Der Neustart findet wegen der Hygiene- und Abstandsregeln unter besonderen Bedingungen statt. „Wir werden deutlich weniger Teilnehmer begrüßen können“, sagte Klaus Holz, Generalsekretär des Dachverbandes der Evangelischen Akademien in Berlin, dem Evangelischen Pressedienst (epd). So könnten Veranstaltungen, die mit 100 Tagungsgästen geplant waren, jetzt nur mit 20 bis 30 Personen stattfinden. „Das wird ein anderes Miteinander sein, wenn dann jeder an seinem Tisch sitzt“, sagte Holz.
Protestantisch, weltoffen, streitbar
Die 17 Evangelischen Akademien in Deutschland, die an die Landeskirchen angebunden sind, verstehen sich als Orte der Begegnung und des Austausches. Auf ihren Tagungen werden aktuelle gesellschaftspolitische, ethische, wissenschaftliche und religiöse Themen oft kontrovers diskutiert. „Protestantisch, weltoffen, streitbar“ lautet das Motto der Akademien. In einem normalen Jahr stehen dort rund 2.000 Veranstaltungen mit mehr als 100.000 Teilnehmern auf dem Programm.
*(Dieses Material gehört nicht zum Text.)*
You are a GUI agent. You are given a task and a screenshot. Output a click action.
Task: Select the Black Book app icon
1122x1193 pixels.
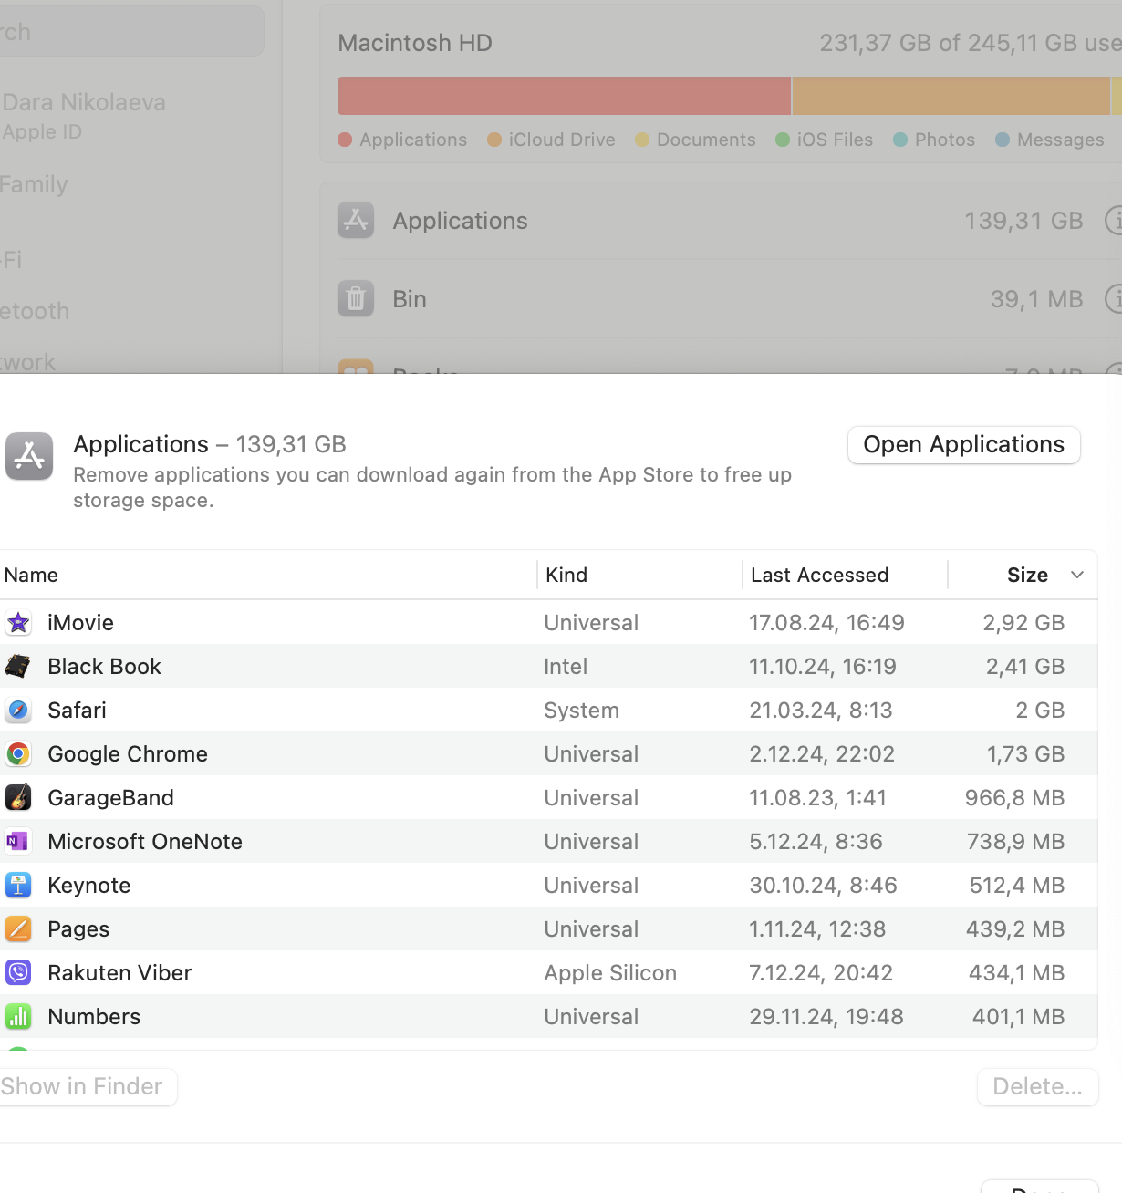coord(18,667)
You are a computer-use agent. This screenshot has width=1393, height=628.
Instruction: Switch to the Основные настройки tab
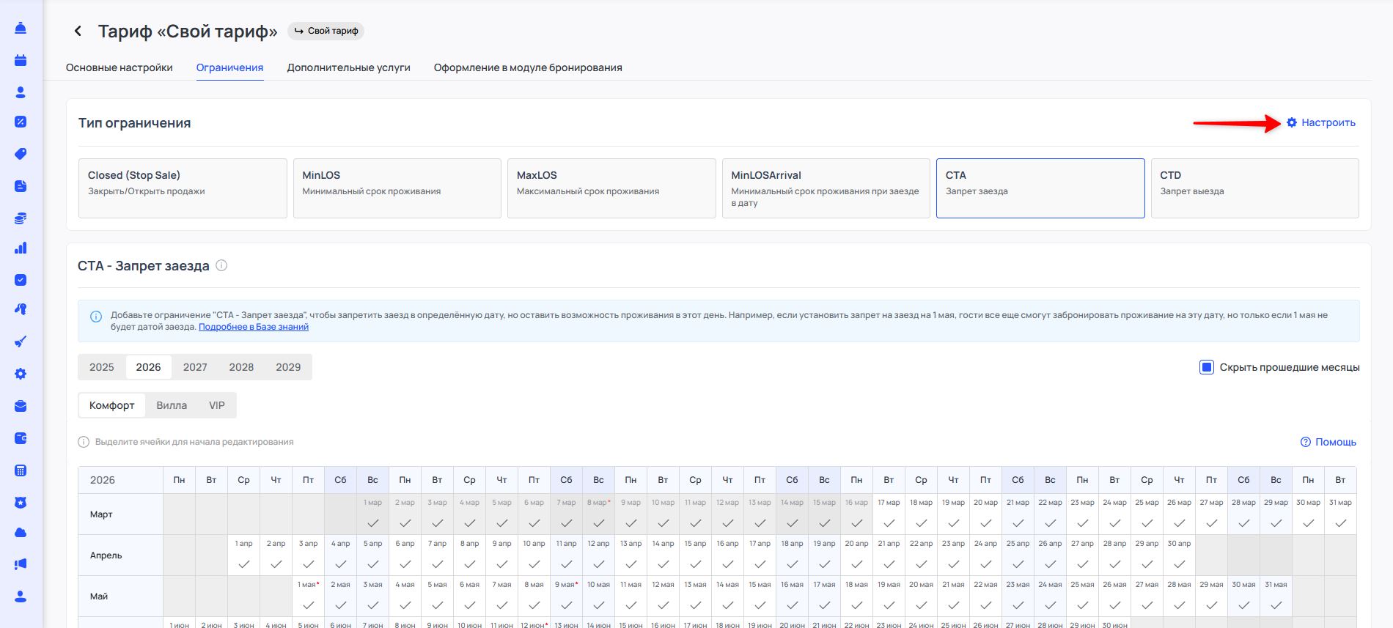click(120, 67)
Die Evangelische Akademie im schwäbischen Bad Boll bereitet derzeit die Wiederaufnahme der Tagungen vor. Zwei Vor-Ort-Veranstaltungen sind für die zweite Juni-Hälfte geplant, mit besonderen Hygienemaßnahmen und deutlich weniger Teilnehmern als vor der Krise. Bis Ende Juli wird es nur eintägige Veranstaltungen ohne Übernachtung geben. Die Evangelische Akademie Villigst im westfälischen Schwerte plant die Wiederaufnahme der Tagungen ebenfalls mit stark reduzierter Teilnehmerzahl für Mitte August.
Digitale „Sofa-Akademie“
Auch an der Evangelischen Akademie im niedersächsischen Loccum konnten nach dem Ausbruch der Epidemie bis Ende Mai keine Präsenzveranstaltungen in gewohnter Form stattfinden. Die Tagungen wurden zum größten Teil um mehrere Monate verschoben oder in Online-Veranstaltungen umgewandelt. Seit kurzem gibt es wieder kleine Präsenzveranstaltungen mit bis zu 40 Personen. Einige Veranstaltungen werden als reine Online-Konferenzen angeboten.
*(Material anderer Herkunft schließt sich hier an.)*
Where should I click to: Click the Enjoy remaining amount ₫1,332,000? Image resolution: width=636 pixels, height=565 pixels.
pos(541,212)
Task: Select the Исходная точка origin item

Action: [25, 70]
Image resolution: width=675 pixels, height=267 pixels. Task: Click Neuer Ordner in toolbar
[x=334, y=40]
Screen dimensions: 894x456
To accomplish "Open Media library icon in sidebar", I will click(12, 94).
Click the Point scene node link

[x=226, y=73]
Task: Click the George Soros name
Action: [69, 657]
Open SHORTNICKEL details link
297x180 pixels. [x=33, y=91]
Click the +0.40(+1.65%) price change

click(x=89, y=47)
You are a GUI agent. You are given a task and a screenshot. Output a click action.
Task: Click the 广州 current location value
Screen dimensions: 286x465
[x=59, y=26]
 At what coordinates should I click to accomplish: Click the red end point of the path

So gehen einige der Häuser wie die Evangelische Akademie Frankfurt in der Krise neue Wege. Dort war im Tagungshaus schon kurz vor der Krise moderne Kameratechnik eingebaut worden. Die Akademie konnte nach dem Ausbruch der Pandemie ihr bereits entwickeltes Konzept einer digitalen „Sofa-Akademie“ umsetzen und geplante Präsenz-Veranstaltungen in Formate umwandeln, die als Videos oder Livestreams im Internet zugänglich sind. Auch im zweiten Halbjahr 2020 sollen die meisten Veranstaltungen nur digital angeboten werden.
„Ein Schub an digitaler Entwicklung“
„Die Pandemie bedeutet für uns einen Verlust an persönlicher Begegnung – und zugleich einen Schub an digitaler Entwicklung“, resümiert der Direktor der Evangelischen Akademie Frankfurt, Thorsten Latzel. Aus Sicht des Generalsekretärs der Evangelischen Akademien, Holz, bieten digitale Formate die Chance, den Diskurs weiter zu führen. Sie könnten aber die Begegnung zwischen Menschen nicht ersetzen. Zudem mache man die Erfahrung, dass digitale Formate nicht alle erreichen.
Auch an den Akademien in Berlin, Hofgeismar und Villigst werden Ersatzformate wie Online-Konferenzen und Webinare erprobt. Wann der reguläre Tagungsbetrieb wieder starten kann, steht noch nicht an allen Häusern fest. So ist noch ist noch nicht absehbar, ob an der Evangelischen Akademie zu Berlin ab August wieder Tagungen stattfinden können. Auch an der Evangelischen Akademie im nordhessischen Hofgeismar ist noch unklar, wann es wieder Tagungen geben wird.